### What to produce
Read the listing and extract each line that includes the word "target".

** Opening Information given block **

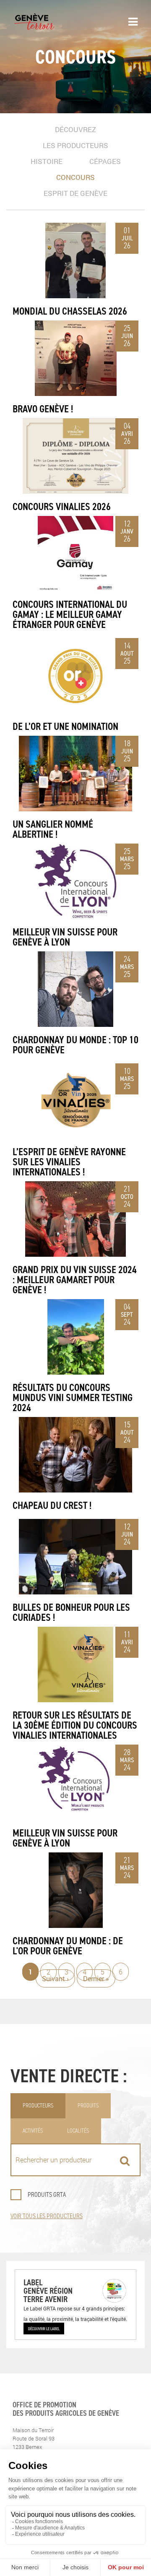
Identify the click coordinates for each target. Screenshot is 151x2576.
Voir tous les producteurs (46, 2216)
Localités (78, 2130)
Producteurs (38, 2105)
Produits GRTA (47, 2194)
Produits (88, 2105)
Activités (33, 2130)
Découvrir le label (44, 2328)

** Closing Information given block **
** Opening Information given block **

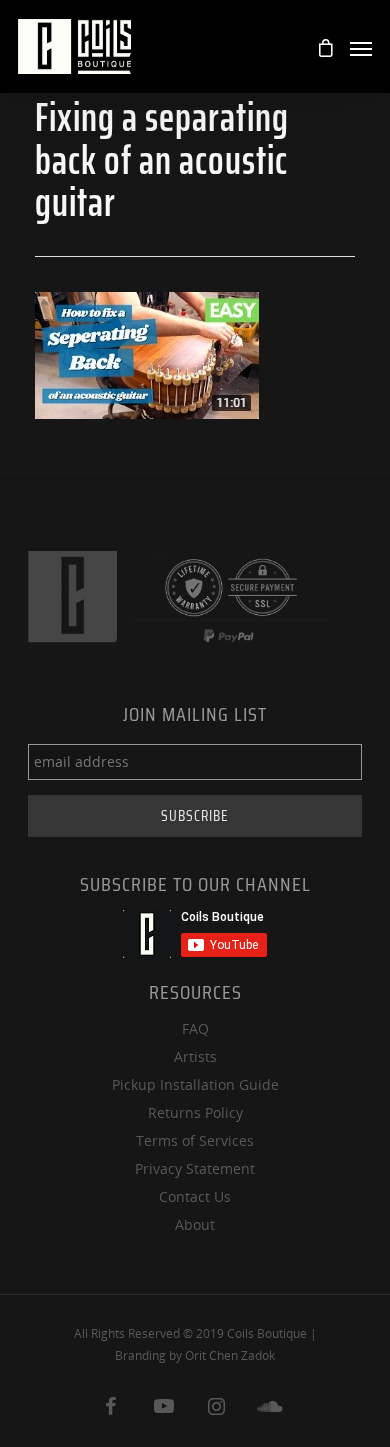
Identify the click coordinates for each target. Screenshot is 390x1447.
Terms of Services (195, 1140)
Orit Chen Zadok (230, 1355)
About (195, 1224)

** Closing Information given block **

### Your response
Identify the click coordinates for each target. Screenshot is 151x2576.
Identify the click coordinates for each target. Screenshot is 390x1447.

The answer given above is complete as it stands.